# TASK GOAL
Leaving out all pictures, write down exactly the lines from the one containing "Task: Collapse the Scenario Details section" through the last line of the material.

# AVAILABLE DATA
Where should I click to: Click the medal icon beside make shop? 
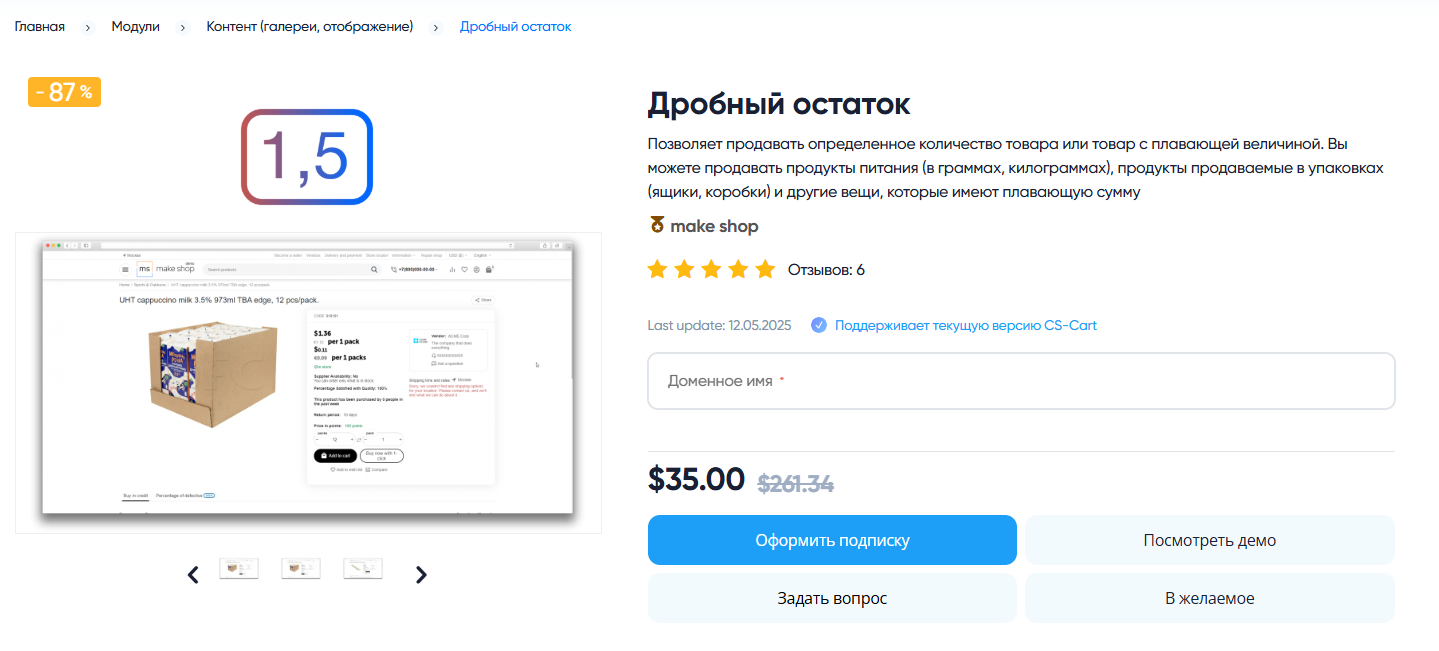(x=657, y=226)

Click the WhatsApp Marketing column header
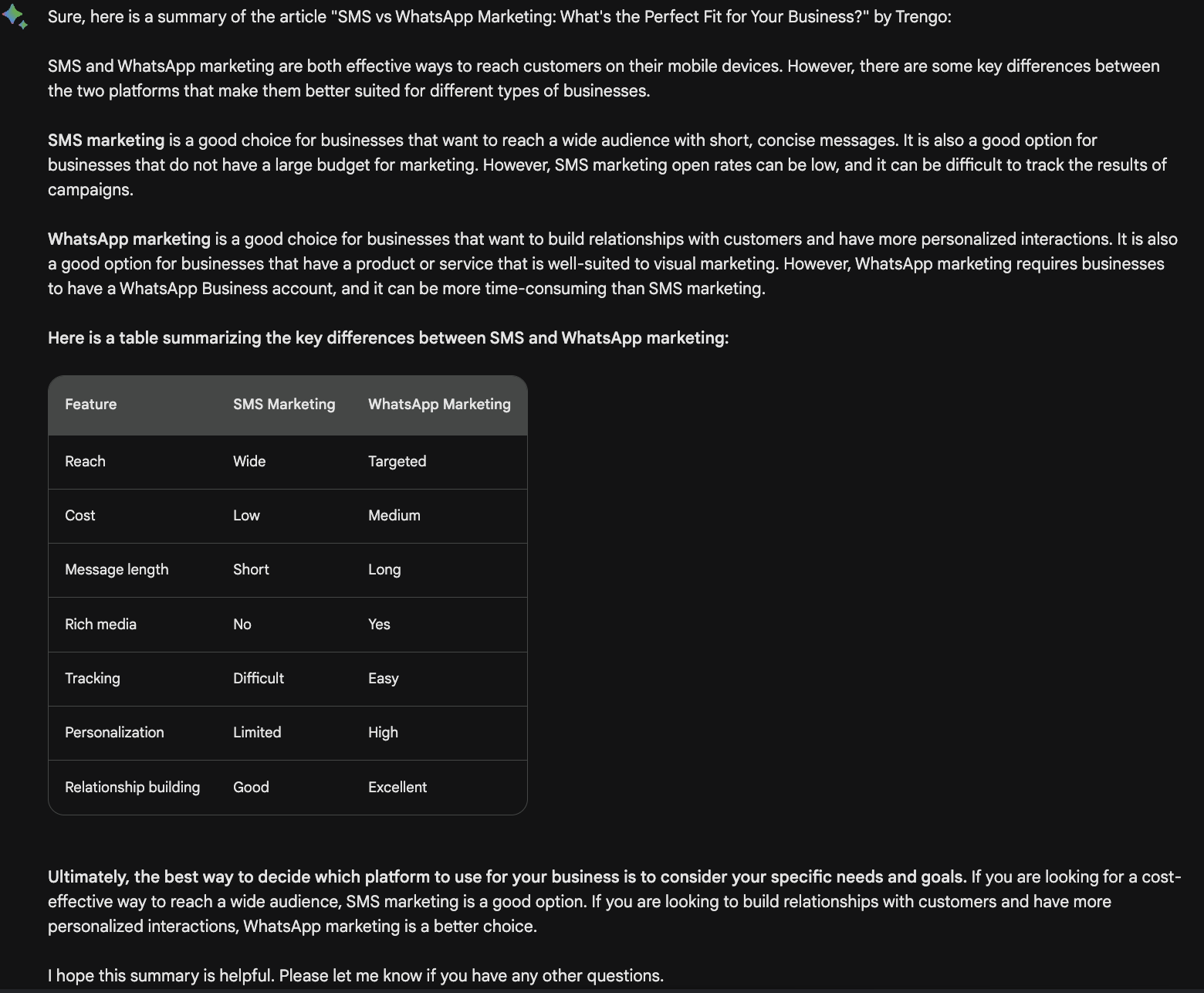(x=439, y=405)
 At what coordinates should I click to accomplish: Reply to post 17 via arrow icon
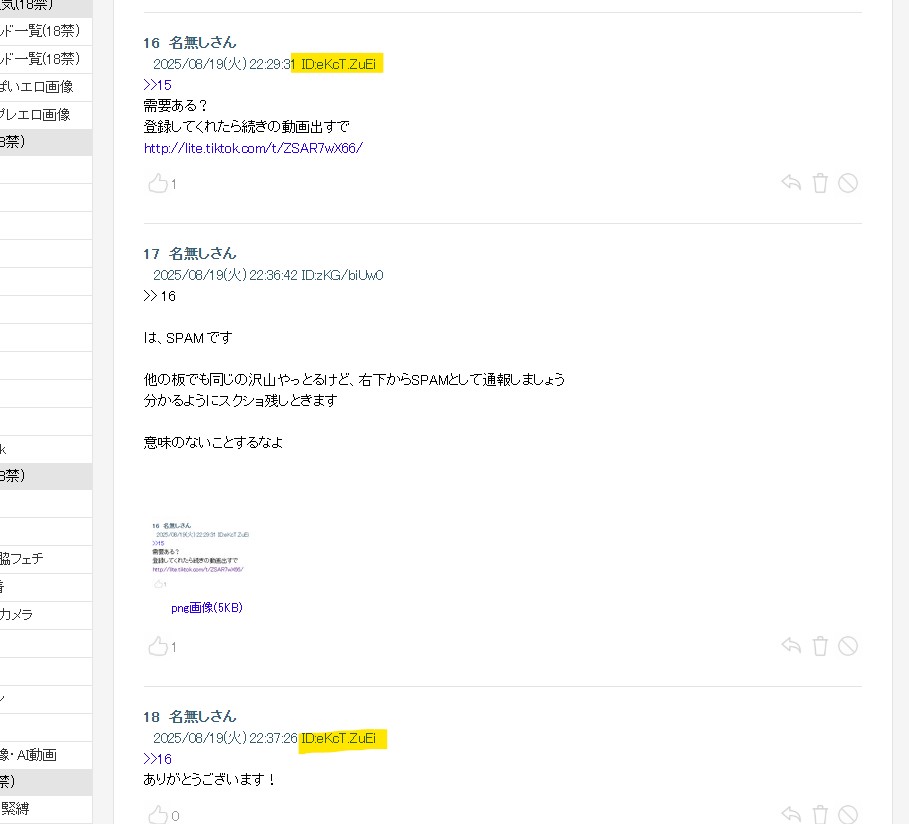coord(791,646)
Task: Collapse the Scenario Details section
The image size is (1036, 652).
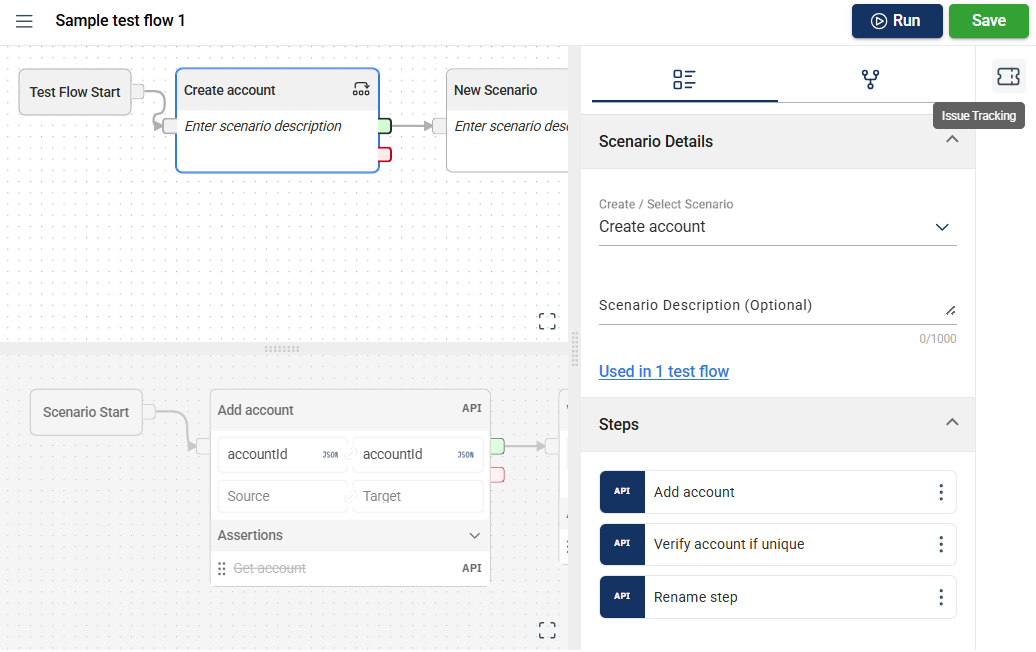Action: point(952,141)
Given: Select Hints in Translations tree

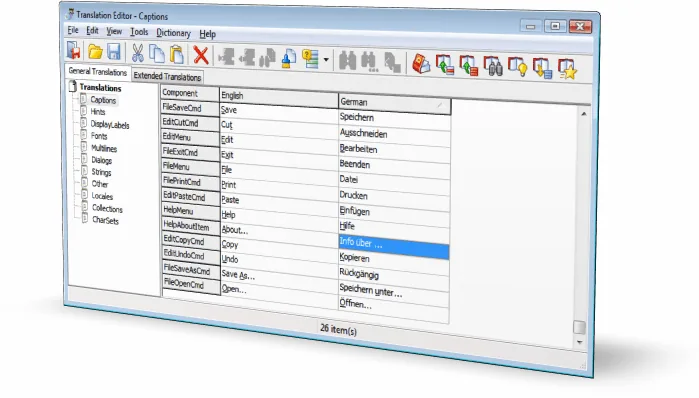Looking at the screenshot, I should (x=98, y=112).
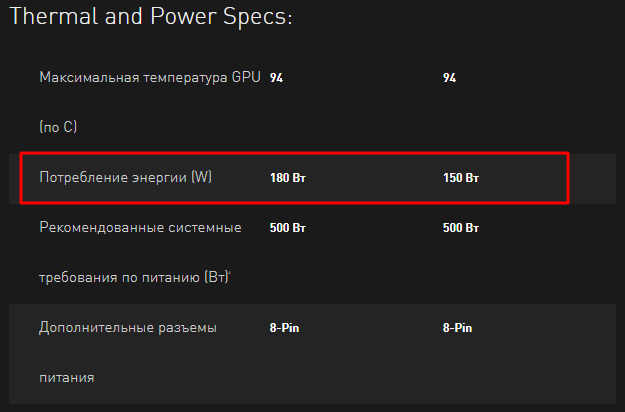
Task: Click the (по C) unit text
Action: coord(58,127)
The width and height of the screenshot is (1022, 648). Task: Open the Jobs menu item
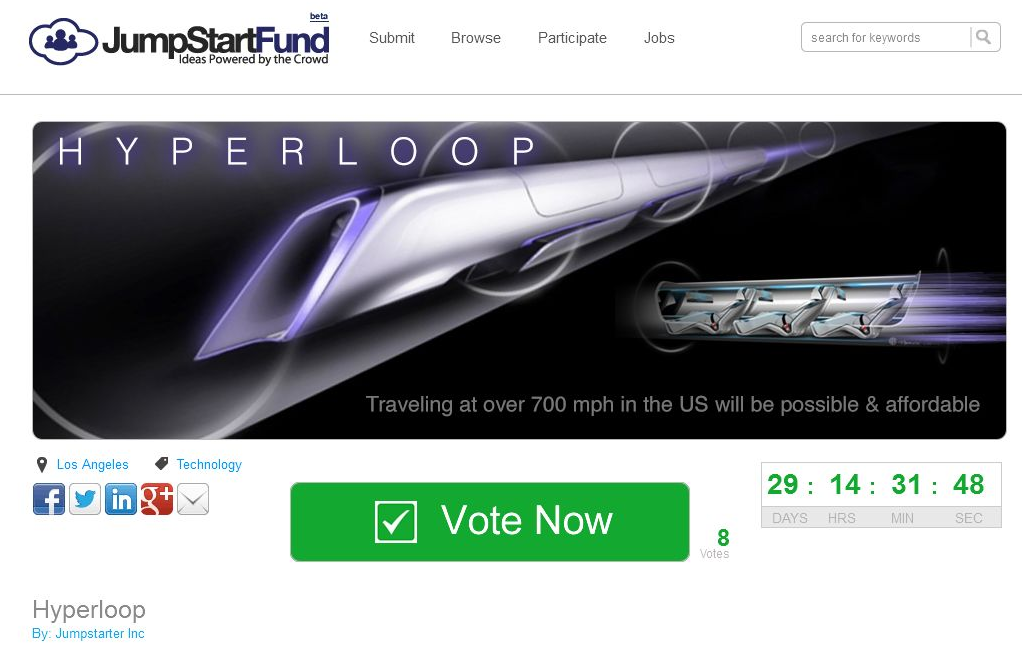point(659,38)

# ANSWER BOX
Task: Collapse the Scenario Details section
The image size is (1036, 652).
Action: point(952,141)
Given: Select Hints in Translations tree

Looking at the screenshot, I should (x=98, y=112).
Task: Click the (по C) unit text
Action: coord(58,127)
The width and height of the screenshot is (1022, 648). Task: Open the Jobs menu item
point(659,38)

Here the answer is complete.